|
|
(Editor's note: Home Pages will print a "salute to excellence" special insert to Founders Day award winners in the March 26 issue.)
Indiana University will honor outstanding faculty members and students at its annual Founders Day ceremony on March 27. The program will begin at 2 p.m. in Assembly Hall on the Bloomington campus.
Fourteen IU professors and four IUB associate instructors will be recognized for their outstanding teaching, research or service to the university. The award recipients teach on the Bloomington, Columbus, Indianapolis and South Bend campuses.
Milos Novotny and Joan Austin will be given the Distinguished Professor titles. Novotny is a professor of chemistry on the Bloomington campus and Austin is a professor of nursing at the Indianapolis campus School of Nursing.
The most prestigious academic appointment IU can offer, Distinguished Professorships are approved by the president and trustees on recommendations of the University Distinguished Ranks Committee. The rank honors outstanding scholarship, artistic or literary distinction, or other achievements that have won significant recognition by the recipient's peers.
Recipients of the 1998 President's Award will be William Itter, professor of fine arts, IUB; Eugene Kleinbauer, professor of art history, IUB; Claude Cookman, assistant professor of journalism, IUB; David Moller, associate professor of sociology, IUPUI; and Dr. Robert Einterz, clinical associate professor of medicine, IUPUI.
The Frederic Bachman Lieber Memorial Award, the oldest of IU's teaching honors, will be presented to Jennifer Li-Chia Liu, assistant professor of East Asian Languages and Cultures at IUB. The Herman Frederic Lieber Memorial Award, also for outstanding teaching, will go to Patricia (Dolan) McNeal, director of the Women's Studies Program at the South Bend campus.
The Frederic Bachman Lieber Award was established in 1954 by Katie D. Bachman in honor of her grandson. The Herman Frederic Lieber Award was originally sponsored by the IU Foundation and is now sponsored by Mrs. Herman Lieber of Indianapolis. Glenn Gass, associate professor of music at IUB, will receive the Sylvia E. Bowman Award. Bowman, a respected scholar and author (See this issue's Webmastery column), gave 34 years of service to IU as a professor, academic administrator, and chancellor for regional campus administration. The Bowman Award, established in 1994, honors exemplary faculty members in discipline areas related to American civilization.

**ASSIGNMENT A:** Summarize the Founders Day announcement in two sentences.
**ASSIGNMENT B:** Duplicate the Founders Day announcement from "The Frederic Bachman Lieber Award" up to and including "to American civilization.".
**ASSIGNMENT C:** Pick up the Founders Day announcement after its final sentence and keep writing.
These items come from a separate source.

**Saved entries:**
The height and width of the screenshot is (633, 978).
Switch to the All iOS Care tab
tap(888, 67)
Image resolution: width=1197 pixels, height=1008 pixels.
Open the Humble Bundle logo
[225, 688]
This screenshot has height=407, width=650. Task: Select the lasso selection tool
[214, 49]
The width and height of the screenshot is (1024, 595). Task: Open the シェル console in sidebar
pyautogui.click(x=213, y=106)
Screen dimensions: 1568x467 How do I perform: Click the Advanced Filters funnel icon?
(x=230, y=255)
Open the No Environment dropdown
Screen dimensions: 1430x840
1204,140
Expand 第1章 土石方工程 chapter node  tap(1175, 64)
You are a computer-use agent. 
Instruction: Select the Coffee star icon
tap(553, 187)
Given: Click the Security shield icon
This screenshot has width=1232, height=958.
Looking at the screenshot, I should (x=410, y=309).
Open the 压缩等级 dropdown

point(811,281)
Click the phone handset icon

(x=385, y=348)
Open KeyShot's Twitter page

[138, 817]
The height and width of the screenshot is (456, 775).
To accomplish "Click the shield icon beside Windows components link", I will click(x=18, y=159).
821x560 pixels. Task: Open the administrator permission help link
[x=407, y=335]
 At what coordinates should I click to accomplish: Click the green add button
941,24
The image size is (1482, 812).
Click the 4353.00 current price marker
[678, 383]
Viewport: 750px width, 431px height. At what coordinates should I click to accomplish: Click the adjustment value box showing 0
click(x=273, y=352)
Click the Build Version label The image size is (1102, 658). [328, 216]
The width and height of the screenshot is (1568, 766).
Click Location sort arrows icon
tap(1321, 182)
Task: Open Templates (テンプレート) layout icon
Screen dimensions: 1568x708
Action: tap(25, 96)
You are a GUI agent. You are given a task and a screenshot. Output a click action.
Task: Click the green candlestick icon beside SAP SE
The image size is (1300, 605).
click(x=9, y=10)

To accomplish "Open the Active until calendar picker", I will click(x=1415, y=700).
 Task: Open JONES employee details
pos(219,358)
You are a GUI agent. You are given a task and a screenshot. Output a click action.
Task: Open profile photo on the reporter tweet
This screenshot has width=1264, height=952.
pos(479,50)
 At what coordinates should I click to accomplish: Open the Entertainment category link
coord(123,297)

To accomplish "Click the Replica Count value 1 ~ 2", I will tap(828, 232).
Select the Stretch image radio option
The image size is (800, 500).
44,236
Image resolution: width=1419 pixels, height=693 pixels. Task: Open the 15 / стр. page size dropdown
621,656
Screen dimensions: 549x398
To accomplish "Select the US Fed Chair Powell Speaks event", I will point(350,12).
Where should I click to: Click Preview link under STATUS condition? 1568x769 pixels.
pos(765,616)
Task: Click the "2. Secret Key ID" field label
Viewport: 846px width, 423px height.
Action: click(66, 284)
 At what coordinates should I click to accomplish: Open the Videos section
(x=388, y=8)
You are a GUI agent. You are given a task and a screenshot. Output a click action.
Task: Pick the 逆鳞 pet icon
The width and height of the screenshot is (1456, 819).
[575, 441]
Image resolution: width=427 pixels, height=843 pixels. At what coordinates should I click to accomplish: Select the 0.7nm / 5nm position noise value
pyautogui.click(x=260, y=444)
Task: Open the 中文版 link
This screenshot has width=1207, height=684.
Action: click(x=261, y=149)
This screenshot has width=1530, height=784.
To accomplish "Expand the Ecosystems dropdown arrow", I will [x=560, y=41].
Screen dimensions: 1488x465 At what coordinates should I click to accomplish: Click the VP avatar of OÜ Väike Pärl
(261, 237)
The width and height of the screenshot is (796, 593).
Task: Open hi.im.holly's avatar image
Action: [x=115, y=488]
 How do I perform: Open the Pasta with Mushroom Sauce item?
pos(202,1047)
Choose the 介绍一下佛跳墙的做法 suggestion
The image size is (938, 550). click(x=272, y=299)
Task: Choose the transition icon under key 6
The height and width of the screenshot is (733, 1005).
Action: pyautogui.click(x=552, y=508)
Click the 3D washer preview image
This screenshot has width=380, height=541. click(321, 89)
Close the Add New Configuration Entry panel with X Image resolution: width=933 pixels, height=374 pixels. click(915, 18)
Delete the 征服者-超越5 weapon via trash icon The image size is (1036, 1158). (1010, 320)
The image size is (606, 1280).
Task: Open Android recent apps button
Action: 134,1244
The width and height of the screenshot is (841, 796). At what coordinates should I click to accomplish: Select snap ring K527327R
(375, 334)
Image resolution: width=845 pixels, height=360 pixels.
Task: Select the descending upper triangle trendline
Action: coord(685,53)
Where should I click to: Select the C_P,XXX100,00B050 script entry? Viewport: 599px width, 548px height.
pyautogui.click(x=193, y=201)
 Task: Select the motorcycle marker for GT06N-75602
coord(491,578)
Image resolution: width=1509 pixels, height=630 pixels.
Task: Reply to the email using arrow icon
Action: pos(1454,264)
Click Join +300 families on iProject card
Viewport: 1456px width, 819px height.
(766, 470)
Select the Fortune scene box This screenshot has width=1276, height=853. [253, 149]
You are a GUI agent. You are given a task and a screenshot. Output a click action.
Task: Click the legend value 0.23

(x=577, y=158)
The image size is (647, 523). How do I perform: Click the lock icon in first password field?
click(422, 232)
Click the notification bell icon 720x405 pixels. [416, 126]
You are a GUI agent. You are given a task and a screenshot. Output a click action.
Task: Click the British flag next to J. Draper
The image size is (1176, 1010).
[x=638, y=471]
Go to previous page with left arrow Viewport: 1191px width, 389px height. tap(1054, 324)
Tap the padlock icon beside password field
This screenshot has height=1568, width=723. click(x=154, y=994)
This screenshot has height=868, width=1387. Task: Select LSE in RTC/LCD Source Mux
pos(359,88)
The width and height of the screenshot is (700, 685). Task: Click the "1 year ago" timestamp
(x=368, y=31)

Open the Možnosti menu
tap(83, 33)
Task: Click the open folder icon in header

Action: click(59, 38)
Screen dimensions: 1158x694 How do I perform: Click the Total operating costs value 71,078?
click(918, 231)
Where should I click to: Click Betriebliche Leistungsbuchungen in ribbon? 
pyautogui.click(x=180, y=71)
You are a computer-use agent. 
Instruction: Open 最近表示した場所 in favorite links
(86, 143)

**TASK ANSWER A:** Indiana University will honor fourteen professors and four IUB associate instructors for outstanding teaching, research or service at its annual Founders Day ceremony on March 27 at 2 p.m. in Assembly Hall on the Bloomington campus. The honors include Distinguished Professor titles for Milos Novotny and Joan Austin, the 1998 President's Award, the two Lieber Memorial teaching awards and the Sylvia E. Bowman Award.

**TASK ANSWER B:**
The Frederic Bachman Lieber Award was established in 1954 by Katie D. Bachman in honor of her grandson. The Herman Frederic Lieber Award was originally sponsored by the IU Foundation and is now sponsored by Mrs. Herman Lieber of Indianapolis. Glenn Gass, associate professor of music at IUB, will receive the Sylvia E. Bowman Award. Bowman, a respected scholar and author (See this issue's Webmastery column), gave 34 years of service to IU as a professor, academic administrator, and chancellor for regional campus administration. The Bowman Award, established in 1994, honors exemplary faculty members in discipline areas related to American civilization.

**TASK ANSWER C:**
The W. George Pinnell Award for Outstanding Service will be given to Myrtle Scott, professor of education at IUB. The University Faculty Council established the Pinnell Award in 1988, honoring the memory of Pinnell, a former executive vice president of the university who also served during his career as president of the IU Foundation and dean of IU's School of Business. He was known for his stewardship, leadership, initiative and service to the university, the state and the national government. The award recognizes faculty members or librarians who have shown exceptional breadth of involvement and depth of commitment in service to the university, their profession or the public.
Recipients of the John W. Ryan Award for Distinguished Contributions to International Programs and Studies will be Albert Wertheim, professor of English and of comparative literature at IUB; and Beverly Flynn, professor of nursing at the IU School of Nursing in Indianapolis.
The Ryan Award was initiated in 1991 and named for the man who was president of IU from 1971 to 1987. Ryan, now president emeritus, was instrumental in fostering IU's commitment to excellence in international education. The award honors faculty members or librarians who have made exceptional contributions to the university's international programs and studies.
The Part-Time Teaching Award will go to Joyce Lucke, professor of anthropology at the IU-PU Columbus Center.
Recipients of the Lieber Associate Instructor Awards will be John Cadigan, economics; Frank Hodge, business; Bradley Smith, sociology; and Cynthia Brantmeier, Spanish and Portuguese.
Initiated in 1961, the Lieber Awards have been presented each year to outstanding teachers among the university's graduate students on the Bloomington campus who combine their programs of advanced study with instructional employment in their schools and departments.
Certificates to IUB students who have earned academic honors will be distributed immediately following the ceremony at a reception in the John Mellencamp Pavilion.